Thanks Redtail. Now if I can only figure out how to resize them myself....


----------



## Redtailman

Bump for somemore Shallow Sports


----------



## Chance

Nice rigs here...the Boat Show is almost here.


----------



## Redtailman

^


----------



## JANKEII

Man... I love all your boats guys. Good job


----------



## Tail Chaser

OMG. I want one so bad I can taste it.


----------



## jwagenfehr

My "new to me" 21' with 150 TRP.


----------



## wadenkid

gotta keep it goin heres mine


----------



## Stuart

Okay, gotta hear the story of how it came to be as it is in the pic and how you recovered it. I see there are some pvc pipes on the deck, presumably to try and roll it on.


----------



## wadenkid

yaa we were headed to the south shoreline in west bay and they had just redid the pipes in the diversonal channel and there was still some of the old ones left so we just figured just go for it how ever u wanna this boat will make it well it ran though what SS said it would which is 3" but i got down to 2" and just came to a stop so we got a ride home with Capt Mike Mosley and the next day went and got my buddies Tran Cat and a bunch of PVC pipe and alot of rope and just pull it forward as fare as we could then back up and do it over again until we could get up
Wadenkid


----------



## Deputy U.S. Marshal

*Shallow Sport*

18 ft sprint


----------



## Redtailman

Sweet boats , thats a crazy pic Waden i think it beats the other stuck Shallow Sport on here


----------



## Brewbaker

*86 remodel*

18 sprint


----------



## Fowlhooked

Nice job on the re-build, that's a beauty.


----------



## Redtailman

Brew that looks nothing like it used to, should put of a pic of what it used to look like. Looks good.


----------



## Brewbaker

*More Pics*

I posted a few on the boating forum, but here are a few more a little bigger and easier to see. Ever thought about moving this thread to the boating forum?


----------



## jwagenfehr

*Nice cooler/seat!*

Brew,

Looks like the cooler/seat worked out well for you. Nice job on the rest of the boat as well.

Jwag


----------



## Gamble

*Good Work!*

Brew, hellova job on your re-model. Gotta love those older Shallow Sports!


----------



## espanolabass

Life Aquatic said:


> Okay, you prompted me into signing up and making my first post. Here it goes&#8230;. Life Aquatic is flying her colors and gleaming with joy. I love my SS. She is pictured resting in less than 12-inches on the south end of Pita Island on a beautiful Sunday, Oct 29, 06.
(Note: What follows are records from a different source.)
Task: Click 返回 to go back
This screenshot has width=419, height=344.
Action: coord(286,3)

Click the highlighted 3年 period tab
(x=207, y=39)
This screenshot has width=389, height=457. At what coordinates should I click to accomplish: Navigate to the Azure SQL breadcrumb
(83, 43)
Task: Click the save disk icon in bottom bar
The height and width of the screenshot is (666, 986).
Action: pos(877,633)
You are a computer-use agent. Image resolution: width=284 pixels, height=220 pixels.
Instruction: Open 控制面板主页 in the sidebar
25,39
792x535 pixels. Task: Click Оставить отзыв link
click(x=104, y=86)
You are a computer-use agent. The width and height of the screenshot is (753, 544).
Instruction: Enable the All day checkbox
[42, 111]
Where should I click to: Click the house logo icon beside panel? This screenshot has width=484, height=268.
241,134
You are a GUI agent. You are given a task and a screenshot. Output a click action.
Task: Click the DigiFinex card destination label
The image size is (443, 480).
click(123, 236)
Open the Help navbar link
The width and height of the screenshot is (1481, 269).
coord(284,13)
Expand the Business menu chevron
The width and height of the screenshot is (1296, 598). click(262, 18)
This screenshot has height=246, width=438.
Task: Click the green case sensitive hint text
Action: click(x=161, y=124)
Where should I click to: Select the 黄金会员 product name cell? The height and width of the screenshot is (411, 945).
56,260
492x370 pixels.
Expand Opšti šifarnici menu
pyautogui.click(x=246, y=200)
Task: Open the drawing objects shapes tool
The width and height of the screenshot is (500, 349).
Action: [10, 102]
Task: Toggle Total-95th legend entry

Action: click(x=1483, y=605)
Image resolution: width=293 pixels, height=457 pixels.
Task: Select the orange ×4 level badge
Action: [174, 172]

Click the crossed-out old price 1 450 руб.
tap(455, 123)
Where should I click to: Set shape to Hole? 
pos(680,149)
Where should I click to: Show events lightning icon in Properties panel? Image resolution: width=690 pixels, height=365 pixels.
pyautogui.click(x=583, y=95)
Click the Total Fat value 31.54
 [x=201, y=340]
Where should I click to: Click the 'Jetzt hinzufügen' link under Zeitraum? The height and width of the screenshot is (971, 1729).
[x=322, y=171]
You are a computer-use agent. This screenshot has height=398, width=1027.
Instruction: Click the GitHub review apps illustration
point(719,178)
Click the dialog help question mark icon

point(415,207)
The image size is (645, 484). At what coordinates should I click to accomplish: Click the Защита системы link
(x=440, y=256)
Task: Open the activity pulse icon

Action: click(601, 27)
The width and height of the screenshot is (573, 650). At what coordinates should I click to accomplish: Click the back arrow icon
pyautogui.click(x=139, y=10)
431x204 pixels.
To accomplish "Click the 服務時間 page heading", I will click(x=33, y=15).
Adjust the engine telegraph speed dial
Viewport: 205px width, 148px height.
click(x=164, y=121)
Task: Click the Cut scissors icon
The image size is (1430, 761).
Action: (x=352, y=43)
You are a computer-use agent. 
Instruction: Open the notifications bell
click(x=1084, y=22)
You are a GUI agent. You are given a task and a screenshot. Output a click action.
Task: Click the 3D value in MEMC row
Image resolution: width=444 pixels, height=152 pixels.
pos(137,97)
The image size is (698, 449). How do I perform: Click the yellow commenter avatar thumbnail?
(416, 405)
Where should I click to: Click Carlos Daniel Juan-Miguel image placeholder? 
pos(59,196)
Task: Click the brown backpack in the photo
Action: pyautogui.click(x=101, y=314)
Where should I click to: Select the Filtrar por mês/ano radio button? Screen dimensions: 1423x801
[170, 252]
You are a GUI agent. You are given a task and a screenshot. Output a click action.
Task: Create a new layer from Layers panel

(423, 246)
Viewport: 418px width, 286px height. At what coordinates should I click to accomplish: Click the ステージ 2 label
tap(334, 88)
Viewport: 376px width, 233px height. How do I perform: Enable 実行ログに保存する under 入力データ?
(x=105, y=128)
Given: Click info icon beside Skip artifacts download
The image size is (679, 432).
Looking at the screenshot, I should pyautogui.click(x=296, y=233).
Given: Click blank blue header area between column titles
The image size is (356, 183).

Nice boat wrong flag! WHOOP!


----------



## Redtailman

Bump for some more shallow sports


----------



## Redtailman

^


----------



## wave hopper

1988 shallow sport


----------



## gregr1971

here are some before and after of my 88 sport 18.....


----------



## stew1tx

Here is about the best looking SS i have seen. Who's is this? it was in the badlands last weekend.


----------



## chasingtail

Mine is a 06 18ft just love the boat will have trolling motor on it very soon


----------



## jake67

she runs in about 2" of water! LOL


----------



## Little Jimmy Cook

*Shallow Runner*

I finally got a picture of the boat in the water. I know it is not a true Shallow Sport but the hull mold is pretty close. This is a 1997 Shallow Runner with a 150 horse power Evinrude Ocean Pro.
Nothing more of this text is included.